> _HOW TO COMPLETE THIS TASK_:
Set down the data below without change, skipping the pictures it holds.

Collection entries
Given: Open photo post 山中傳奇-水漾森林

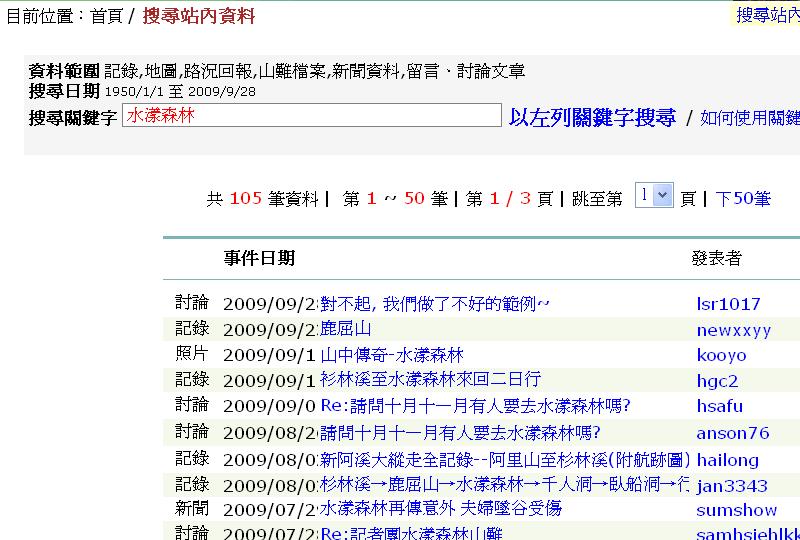Looking at the screenshot, I should 392,355.
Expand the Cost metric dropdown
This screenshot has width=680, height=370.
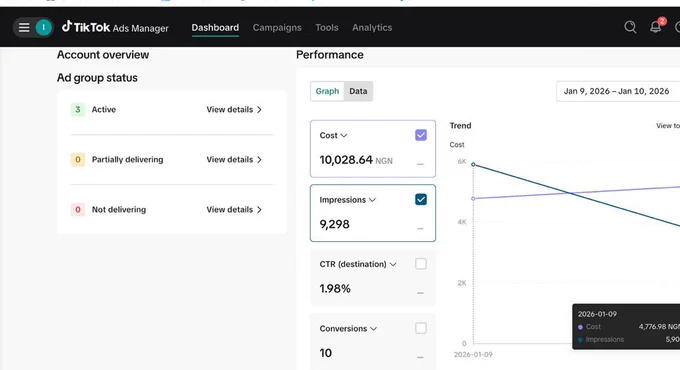point(344,136)
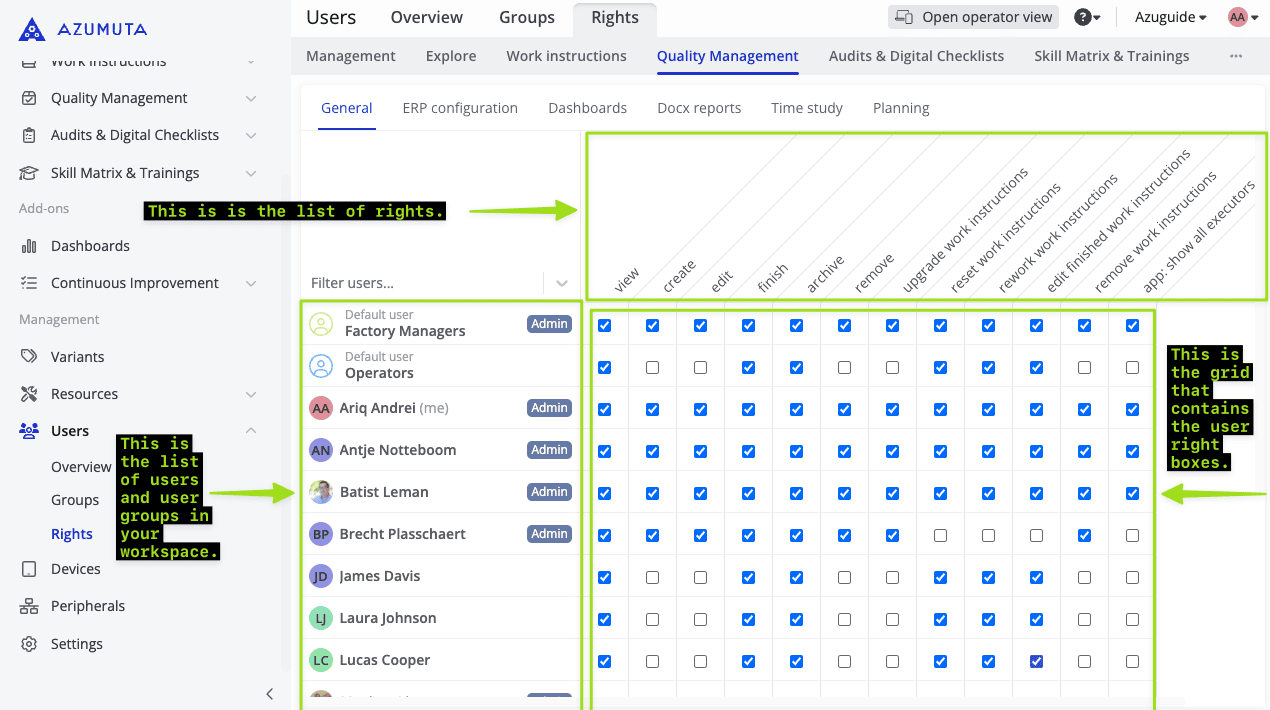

> _EXPECTED OUTPUT_:
Given: Open photo post 山中傳奇-水漾森林

Looking at the screenshot, I should 392,355.
Expand the Cost metric dropdown
This screenshot has width=680, height=370.
point(344,136)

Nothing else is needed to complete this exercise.